> What is expected
Pick out each line in these entries that contains the string "agent".

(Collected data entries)

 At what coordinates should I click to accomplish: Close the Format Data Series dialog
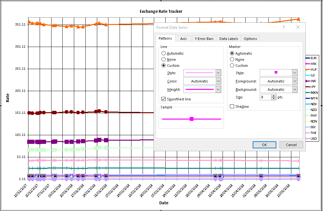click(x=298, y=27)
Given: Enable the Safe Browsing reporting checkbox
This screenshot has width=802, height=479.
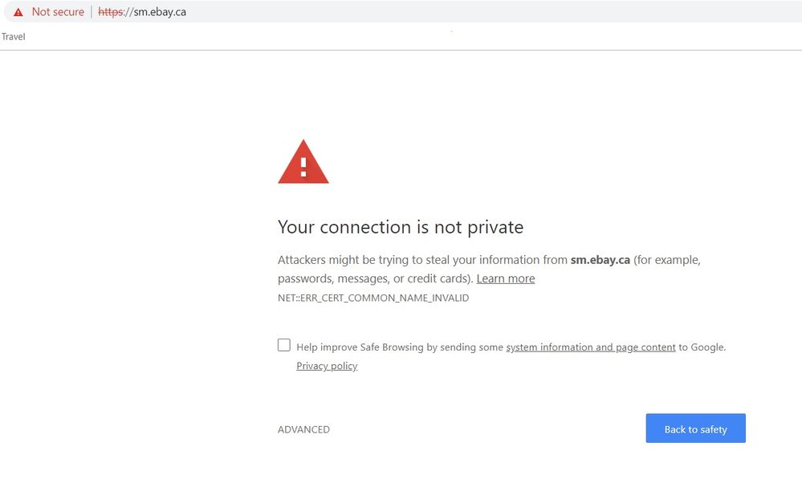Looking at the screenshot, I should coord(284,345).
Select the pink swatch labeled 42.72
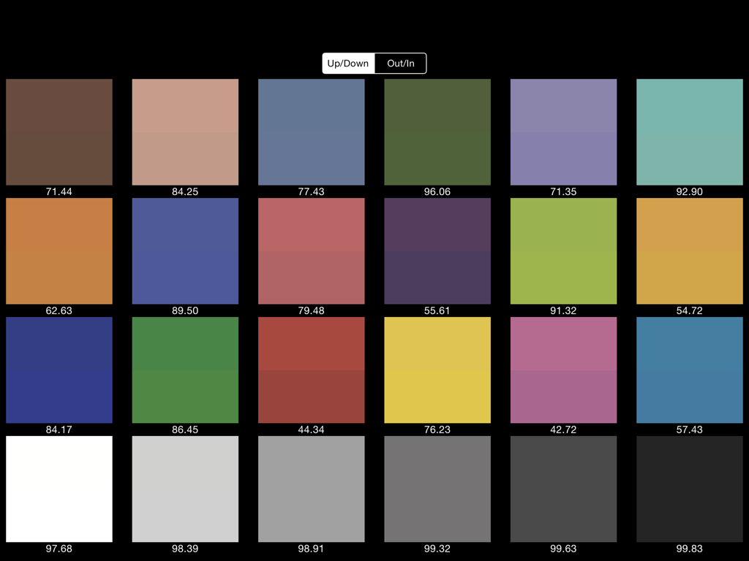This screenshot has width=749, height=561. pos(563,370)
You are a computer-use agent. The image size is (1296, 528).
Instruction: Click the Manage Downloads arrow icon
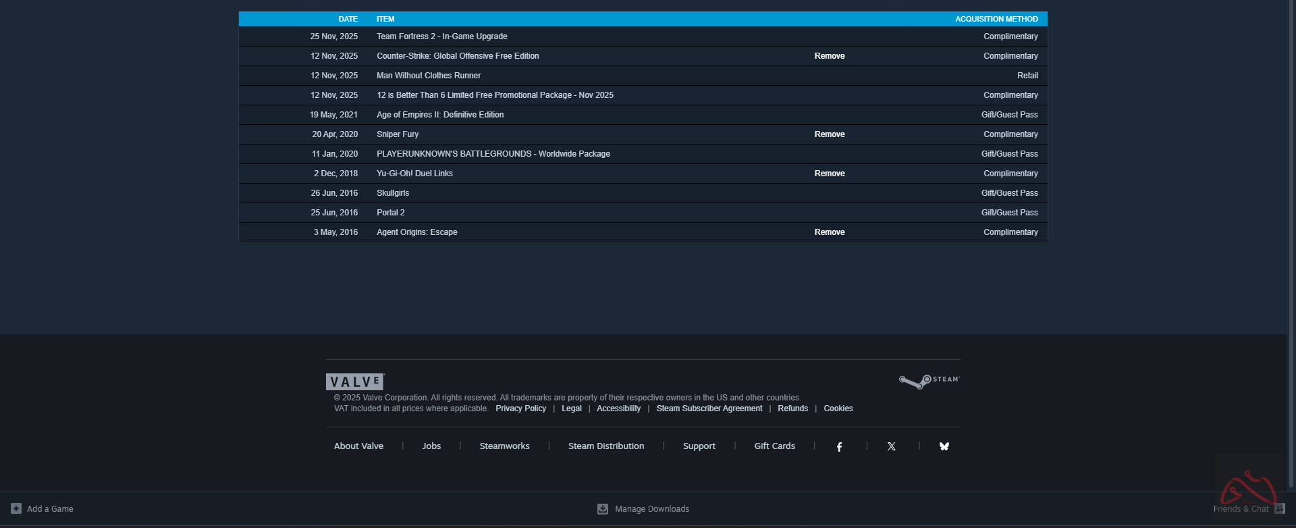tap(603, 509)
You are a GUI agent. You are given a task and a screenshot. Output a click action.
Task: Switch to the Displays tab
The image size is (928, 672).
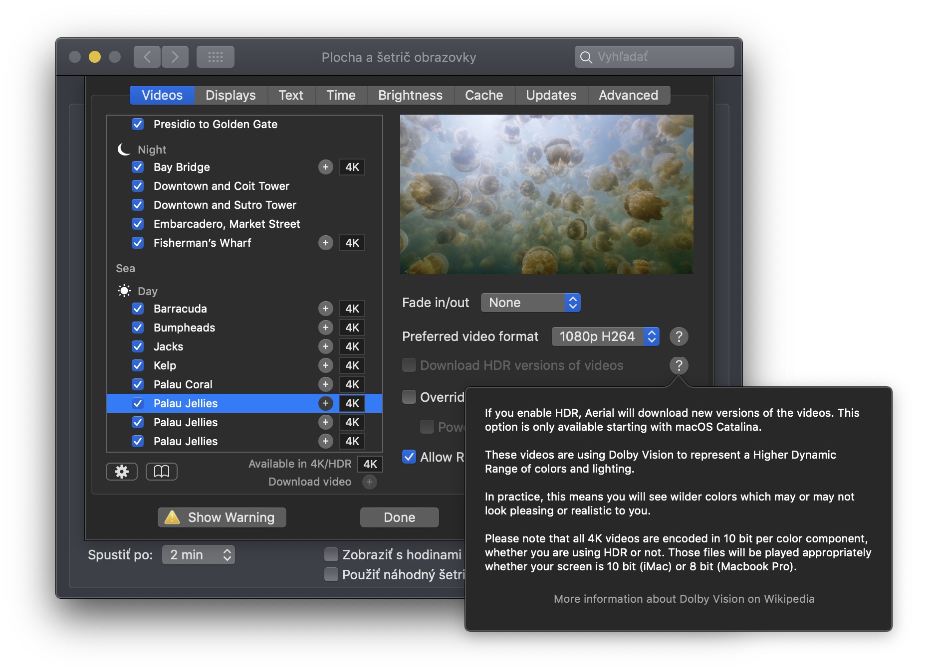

--

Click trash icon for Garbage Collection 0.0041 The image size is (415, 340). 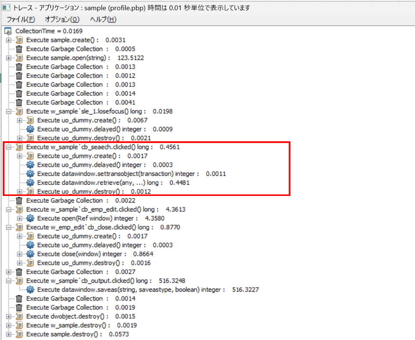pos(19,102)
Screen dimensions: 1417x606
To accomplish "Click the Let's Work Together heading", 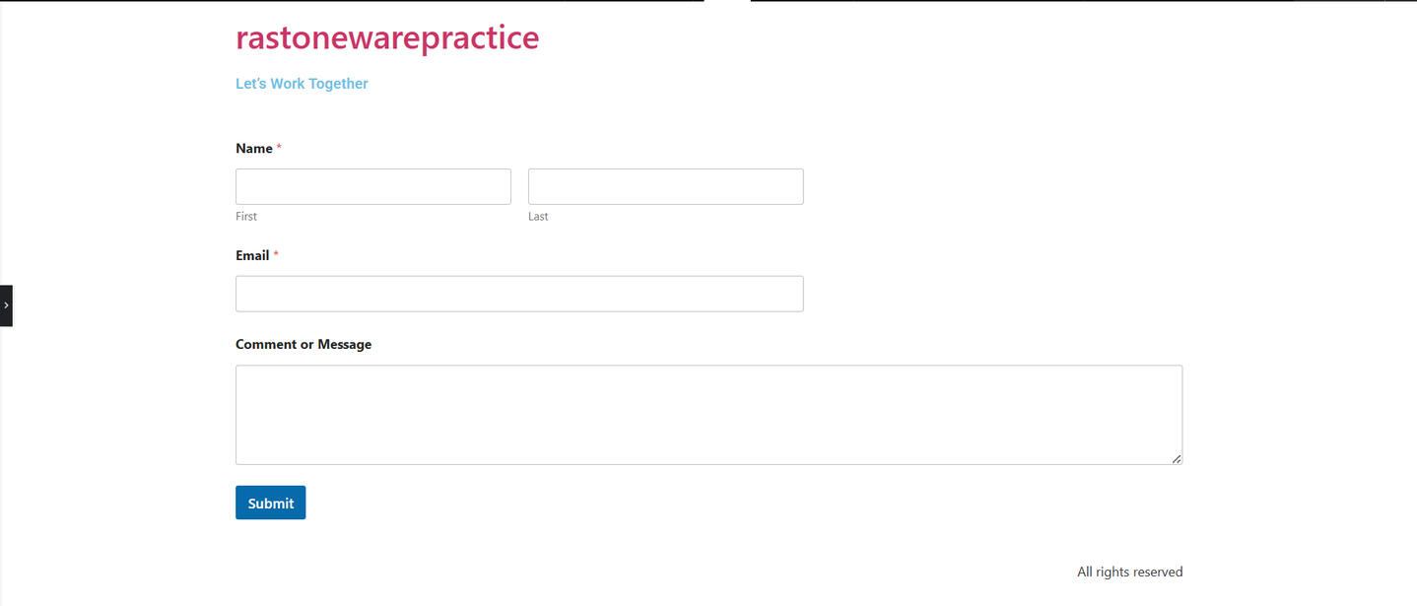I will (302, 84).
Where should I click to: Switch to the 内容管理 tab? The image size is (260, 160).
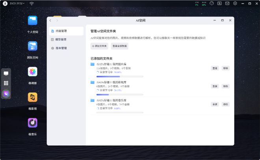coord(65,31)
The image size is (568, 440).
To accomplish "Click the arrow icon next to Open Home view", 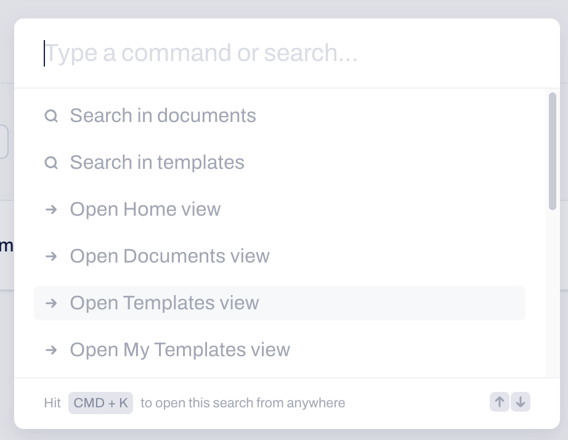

> Problem solution
You are a computer-use agent. The image size is (1296, 528).
You are a GUI agent. You are given a task and a screenshot. Output a click action.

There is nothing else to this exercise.